A mobile home owner — that is, a tenant in a mobile home park — is therefore in a very different economic situation from an ordinary residential tenant. Because of the almost prohibitive expense involved in moving a mobile home, a mobile home park owner has considerable freedom, absent rent control, to raise rents on all of his or her existing tenants. To state it in economic terms, if the park owner raises the rent on an existing tenant who wants to continue living in the mobile home, the tenant is likely to pay any rent increase whose capitalized cost is less than the cost of moving the mobile home. Or, if the park owner raises the rent when an existing tenant sells the mobile home to a new owner, the price paid for the mobile home will likely be reduced by the amount of the capitalized value of the rent increase. To state it in colloquial terms, absent rent control, a park owner can gouge existing tenants.

As a result, many jurisdictions in California and elsewhere have adopted rent control ordinances specifically tailored to mobile home parks. Approximately 100 jurisdictions in California have ordinances of this kind. Most such ordinances are like the ordinances Cotati has had since 1979. Cotati has consistently limited rent increases for existing tenants, and, with some exceptions, limited rent increases for purchasers who buy from existing tenants. Ordinance 680, adopted by Cotati in 1998, limits rent increases in frequency to once a year and in amount to the lesser of 6 percent or the change in the Consumer Price Index. Ord. § 19.14.004(a). Under the “vacancy control” provision of the ordinance, when an existing tenant sells his mobile home to a new tenant, the park owner is not permitted to raise the rent. Ord. § 19.14.150(a). However, if a resident is evicted or voluntarily removes his home from the park, the landowner may establish a new base rent for the next tenant. Id.

III. The Majority Errs in Reinstating Plaintiffs’ Summary Judgment

Assuming that our earlier decisions in Richardson, Chevron /, and Chevron II are correct, the majority errs in reinstating the district court’s summary judgment that Ordinance 680 is an unconstitutional regulatory taking. In reinstating that judgment, the majority writes:

The only evidence the City submitted [at summary judgment] is a 1990 report prepared for the City by an expert who stated that mobilehome owners in Sono-ma County (which includes Cotati) are so distrustful of rent control that they will pay less for a mobilehome than for one that is not under rent control.

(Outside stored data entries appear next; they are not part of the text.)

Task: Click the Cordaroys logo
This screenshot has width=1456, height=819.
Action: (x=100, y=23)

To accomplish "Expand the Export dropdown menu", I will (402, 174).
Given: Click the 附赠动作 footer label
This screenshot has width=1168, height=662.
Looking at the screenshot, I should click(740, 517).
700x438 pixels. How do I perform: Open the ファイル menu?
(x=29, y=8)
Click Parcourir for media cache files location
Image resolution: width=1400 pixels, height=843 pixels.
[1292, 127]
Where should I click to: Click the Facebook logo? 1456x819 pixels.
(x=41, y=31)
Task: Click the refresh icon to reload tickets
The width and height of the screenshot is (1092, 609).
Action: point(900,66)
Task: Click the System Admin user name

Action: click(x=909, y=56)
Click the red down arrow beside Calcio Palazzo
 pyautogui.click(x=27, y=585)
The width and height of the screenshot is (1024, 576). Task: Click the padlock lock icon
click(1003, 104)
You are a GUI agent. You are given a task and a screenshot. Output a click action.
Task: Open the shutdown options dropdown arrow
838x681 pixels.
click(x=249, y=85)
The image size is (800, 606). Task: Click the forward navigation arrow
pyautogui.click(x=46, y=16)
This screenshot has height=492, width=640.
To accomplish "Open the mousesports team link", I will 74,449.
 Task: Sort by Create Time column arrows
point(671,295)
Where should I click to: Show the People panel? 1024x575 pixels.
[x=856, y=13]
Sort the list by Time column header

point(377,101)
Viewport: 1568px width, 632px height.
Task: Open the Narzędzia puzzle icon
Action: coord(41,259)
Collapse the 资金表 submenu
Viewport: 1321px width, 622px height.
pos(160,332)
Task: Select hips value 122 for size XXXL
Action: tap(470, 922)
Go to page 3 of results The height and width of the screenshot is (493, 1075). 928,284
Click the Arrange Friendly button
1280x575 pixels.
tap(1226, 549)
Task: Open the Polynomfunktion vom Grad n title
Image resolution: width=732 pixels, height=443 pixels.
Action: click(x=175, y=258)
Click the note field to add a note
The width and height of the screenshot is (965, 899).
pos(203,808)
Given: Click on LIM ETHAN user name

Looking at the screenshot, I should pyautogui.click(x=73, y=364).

The original district court opinion correctly finds that such evidence is insufficient to create a genuine issue of material fact on a facial takings claim under Richardson and Chevron I. On a facial takings *903claim, a court is to look only to the ordinance’s general scope and dominant features, not its application in specific circumstances.... [T]he mistrust of some would-be mobilehome purchasers in Sonoma County does not pertain to the “dominant” impact of the Ordinance.

Id. at 899. The majority makes several mistakes.

First, the majority misdescribes the nature of a facial challenge. A successful constitutional facial challenge to an ordinance requires that a plaintiff show that the ordinance is incapable of constitutional application under any circumstances. United States v. Salerno, 481 U.S. 739, 745, 107 S.Ct. 2095, 95 L.Ed.2d 697 (1987); Cogswell v. City of Seattle, 347 F.3d 809, 814 (9th Cir.2003). The plaintiff has the burden of proof of unconstitutionality. Id. at 813. Instead of following this established law, the majority concludes that “the possibility” of capture of any part of the premium means that the defendant rather than the plaintiff has the burden of proof of the ordinance’s constitutionality. According to the majority, the defendant’s burden is to show that there are “external factors that will prevent the existence of a premium altogether.”

Second, the majority misapplies Chevron I. In Chevron I, there was a possibility of premium capture by the tenants. We did not, because of that possibility, require the defendant to show external factors that would altogether have prevented the existence of a premium. Nor did we hold that in the absence of such a showing by the defendant the plaintiff was entitled to summary judgment. Rather, we remanded to the district court for trial to determine if the statute “substantially advanced a legitimate state interest.” We wrote that “[bjecause resolution of these factual issues[about the existence of a premium and benefits to tenants] is necessary to determine whether Act 257 substantially advances, or bears a reasonable relationship to, the State’s interest in lowering gasoline prices, the district court erred in granting summary judgment.” 224 F.3d at 1042. Based on Chevron I, the district court in this case was entirely correct to vacate its summary judgment and to hold a trial to resolve the factual issues of whether a premium was created by Ordinance 680, and whether that ordinance substantially advances a legitimate state purpose.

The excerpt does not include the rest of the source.